• _Testo di studio_:
In attesa di capire, all’incirca fra un anno, il costo per il pubblico, e non solo per i Benetton, dell’operazione innescata dal governo per il ritorno dello Stato nella gestione delle autostrade, cerchiamo di capire un po’ prima dell’anno prossimo, vista la scadenza più vicina, come potrà finire la partita del cosiddetto fondo europeo salva-Stati, rimasta aperta nel governo e nella maggioranza giallorossa. Dove Pd e renziani, in sintonia con l’opposizione berlusconiana, vogliono usare i finanziamenti comunitari a disposizione per il potenziamento del sistema sanitario, messo a dura prova dall’epidemia virale. Ma i grillini sono contrari, nonostante certe aperture sottintese nelle dichiarazioni e nei comportamenti del ministro degli Esteri Luigi Di Maio, ritrovandosi d’accordo invece con gli ex alleati leghisti e con la destra di Giorgia Meloni.
Per una volta, dopo tante fughe coperte dalla farisaica distinzione tra informazioni e comunicazioni del governo, si è riusciti a votare tanto alla Camera quanto al Senato in vista di un Consiglio Europeo, su cui c’è stata anche la consueta consultazione al Quirinale fra il governo e il presidente della Repubblica.
Accantonato ancora una volta il problema del fondo salva-Stati volendo o fingendo di dare la precedenza alla soluzione del negoziato in corso sul fondo europeo molto più grande per la ricostruzione, noto come “Recovery fund” o “next generation”, la maggioranza ha potuto confezionarsi e approvare un documento approvato alla Camera con 286 voti favorevoli e 227 contrari, al Senato con 157 sì e 130 no.
Tutto bene, allora, come ha mostrato di credere il presidente del Consiglio incontrando poi il capo dello Stato? Per niente. Grazie al ritorno al voto parlamentare, voluto soprattutto dalla presidente del Senato protestando nei giorni scorsi contro la pretesa del governo di giocare tra informazioni e comunicazioni per fare dei senatori e dei deputati “gli invisibili ormai della Costituzione”, si è potuto votare anche su documenti diversi da quelli dalla maggioranza. E l’occasione è stata colta al volo dal partito di Renzi per votare anche la mozione, battuta, della senatrice radicale e fortemente europeista Emma Bonino a favore dell’uso del fondo salva-Stati.

• _Dati estratti_:
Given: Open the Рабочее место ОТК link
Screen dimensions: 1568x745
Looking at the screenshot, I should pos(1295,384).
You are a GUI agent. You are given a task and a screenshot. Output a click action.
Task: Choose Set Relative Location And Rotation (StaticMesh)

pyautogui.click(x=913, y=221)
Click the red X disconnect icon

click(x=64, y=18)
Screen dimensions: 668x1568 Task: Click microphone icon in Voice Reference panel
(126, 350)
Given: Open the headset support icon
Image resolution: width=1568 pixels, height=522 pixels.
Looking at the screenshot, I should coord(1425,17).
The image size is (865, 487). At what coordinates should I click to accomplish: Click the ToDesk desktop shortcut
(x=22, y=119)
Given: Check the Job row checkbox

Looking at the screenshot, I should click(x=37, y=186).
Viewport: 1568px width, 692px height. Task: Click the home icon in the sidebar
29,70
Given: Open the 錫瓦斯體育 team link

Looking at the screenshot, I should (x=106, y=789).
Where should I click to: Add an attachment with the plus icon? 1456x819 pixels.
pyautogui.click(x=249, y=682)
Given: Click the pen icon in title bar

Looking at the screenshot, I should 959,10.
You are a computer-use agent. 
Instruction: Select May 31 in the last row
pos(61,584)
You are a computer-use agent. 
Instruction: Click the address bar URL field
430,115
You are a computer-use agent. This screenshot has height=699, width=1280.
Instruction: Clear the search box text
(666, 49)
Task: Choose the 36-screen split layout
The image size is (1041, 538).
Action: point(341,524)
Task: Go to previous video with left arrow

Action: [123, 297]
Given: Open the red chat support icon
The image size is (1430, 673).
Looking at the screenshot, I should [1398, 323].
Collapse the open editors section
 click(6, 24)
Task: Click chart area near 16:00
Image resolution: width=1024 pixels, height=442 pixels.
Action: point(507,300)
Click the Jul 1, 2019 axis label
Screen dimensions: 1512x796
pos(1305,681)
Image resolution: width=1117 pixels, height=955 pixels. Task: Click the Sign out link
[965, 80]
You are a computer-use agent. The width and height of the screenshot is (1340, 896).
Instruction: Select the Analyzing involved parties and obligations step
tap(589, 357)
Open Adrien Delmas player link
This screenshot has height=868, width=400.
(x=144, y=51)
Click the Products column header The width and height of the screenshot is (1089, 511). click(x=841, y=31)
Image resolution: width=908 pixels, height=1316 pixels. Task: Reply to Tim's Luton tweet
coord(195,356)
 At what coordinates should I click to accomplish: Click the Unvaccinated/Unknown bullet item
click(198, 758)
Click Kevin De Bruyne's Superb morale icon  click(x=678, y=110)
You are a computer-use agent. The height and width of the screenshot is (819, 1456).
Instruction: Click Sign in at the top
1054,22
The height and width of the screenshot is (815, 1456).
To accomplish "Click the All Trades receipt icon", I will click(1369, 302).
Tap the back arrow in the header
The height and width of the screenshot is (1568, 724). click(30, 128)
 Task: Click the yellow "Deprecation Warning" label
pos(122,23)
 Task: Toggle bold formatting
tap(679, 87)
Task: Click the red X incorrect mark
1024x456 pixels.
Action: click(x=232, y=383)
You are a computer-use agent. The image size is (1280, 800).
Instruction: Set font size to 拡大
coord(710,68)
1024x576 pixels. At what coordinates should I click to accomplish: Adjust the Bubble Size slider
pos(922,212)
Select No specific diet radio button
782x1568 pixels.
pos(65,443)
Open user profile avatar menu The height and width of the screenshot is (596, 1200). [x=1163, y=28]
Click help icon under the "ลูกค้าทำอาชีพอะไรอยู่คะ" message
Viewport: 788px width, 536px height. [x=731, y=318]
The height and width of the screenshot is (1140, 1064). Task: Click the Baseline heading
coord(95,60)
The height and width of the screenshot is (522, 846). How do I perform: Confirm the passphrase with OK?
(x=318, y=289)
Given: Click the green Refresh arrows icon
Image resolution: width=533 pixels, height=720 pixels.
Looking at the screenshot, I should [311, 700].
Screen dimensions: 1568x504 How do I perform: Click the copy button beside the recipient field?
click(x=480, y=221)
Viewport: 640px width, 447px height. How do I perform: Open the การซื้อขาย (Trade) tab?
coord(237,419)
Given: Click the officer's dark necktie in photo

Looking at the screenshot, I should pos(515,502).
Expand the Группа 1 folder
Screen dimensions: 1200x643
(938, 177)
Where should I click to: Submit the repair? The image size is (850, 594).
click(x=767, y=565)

• _Compito_: Riscrivi il passo del testo di studio compreso tra "Per una volta, dopo" e "sì e 130 no.", estremi inclusi, sostituendo "Camera" con "Camera dei deputati".

• _Risposta scritta_:
Per una volta, dopo tante fughe coperte dalla farisaica distinzione tra informazioni e comunicazioni del governo, si è riusciti a votare tanto alla Camera dei deputati quanto al Senato in vista di un Consiglio Europeo, su cui c’è stata anche la consueta consultazione al Quirinale fra il governo e il presidente della Repubblica.
Accantonato ancora una volta il problema del fondo salva-Stati volendo o fingendo di dare la precedenza alla soluzione del negoziato in corso sul fondo europeo molto più grande per la ricostruzione, noto come “Recovery fund” o “next generation”, la maggioranza ha potuto confezionarsi e approvare un documento approvato alla Camera dei deputati con 286 voti favorevoli e 227 contrari, al Senato con 157 sì e 130 no.